Был такой случай. Часть картошки мы ссыпали в погреб, а остаток лежал в сарае. Потом мы вырыли яму, ссыпали туда картошку. Немец там присутствовал, смотрел, что делать будут. Мама сверху накрыла картошку ржаной соломой и начала закапывать. Немец говорит: нихт, неправильно. Немец ушел, принес трубу от глушителя, но она чистая, ставит посередине ямы, а теперь, говорит, закапывайте. Закопали яму, трубка на поверхности осталась 10—15 см. немец показывает, как будет, снимает пилотку и кладет на трубу, т.е., закроешь. Картошка сохранилась, как только с грядки – воздуха ей не будет хватать.

Подпольщики

Первый, кто пострадал из подпольщиков, это Григорий Григорьевич Турищев, руководитель райисполкома, летом 1942 года. Предал его наш полицай, Михаил Авдеев, в народе звали его Миха.

Я был очевидцем этих событий, мы жили через 5 домов. В это время мы были на улице. К дому Турищевых подъехала черная легковая машина, мы побежали туда. Из машины вышли немцы и пошли в дом. Григорий находился на чердаке. Сам он слез с чердака или немцы залезли туда, нам доподлинно неизвестно. Мы видим: немцы выходят вместе с Григорием. События развивались молниеносно. Подводят его к машине, открывают дверь и сажают в машину. Водитель сразу на газ. Жена Григория, Арина, берется за ручку, тащится несколько метров за машиной. А что дальше с ним произошло, никто не знает.
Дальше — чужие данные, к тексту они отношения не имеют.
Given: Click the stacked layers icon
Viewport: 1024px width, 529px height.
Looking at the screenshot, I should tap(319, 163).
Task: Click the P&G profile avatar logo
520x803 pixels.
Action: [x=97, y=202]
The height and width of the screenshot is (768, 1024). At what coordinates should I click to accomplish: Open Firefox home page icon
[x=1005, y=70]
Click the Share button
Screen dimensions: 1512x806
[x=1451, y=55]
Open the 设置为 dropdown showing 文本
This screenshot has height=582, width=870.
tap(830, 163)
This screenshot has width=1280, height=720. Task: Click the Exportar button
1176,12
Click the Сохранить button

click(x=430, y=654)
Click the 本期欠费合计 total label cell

Сыновья его, Алексей и Николай, и братья двоюродные несколько раз ходили в лес, искали следы свежевскопанной земли, но безрезультатно. Жена прожила после этого очень мало, быстро умерла. Сын его, Иван, 1923 года рождения, был на фронте, служил в разведке, у него много боевых наград. Когда нас освободили от немцев, он приходил в отпуск. Умер рано. Братья остались жить с сестрой, звали ее Мария. Алексей закончил летное училище, дослужился до полковника, умер в 2019 году. Сестра Мария уехала в Киев жить. Николая призвали в армию, служил на флоте, моряк. Вернулся из армии в пустой дом, круглым сиротой. Потом его одна девица взяла к себе в семью. А полицай, отсидев 10 лет, освободился. Им, видно, какие-то деньги отчисляли, поехал в Котлас, закупил лес, построил дом в другом месте, ушел с этой улицы. Вот такой итог.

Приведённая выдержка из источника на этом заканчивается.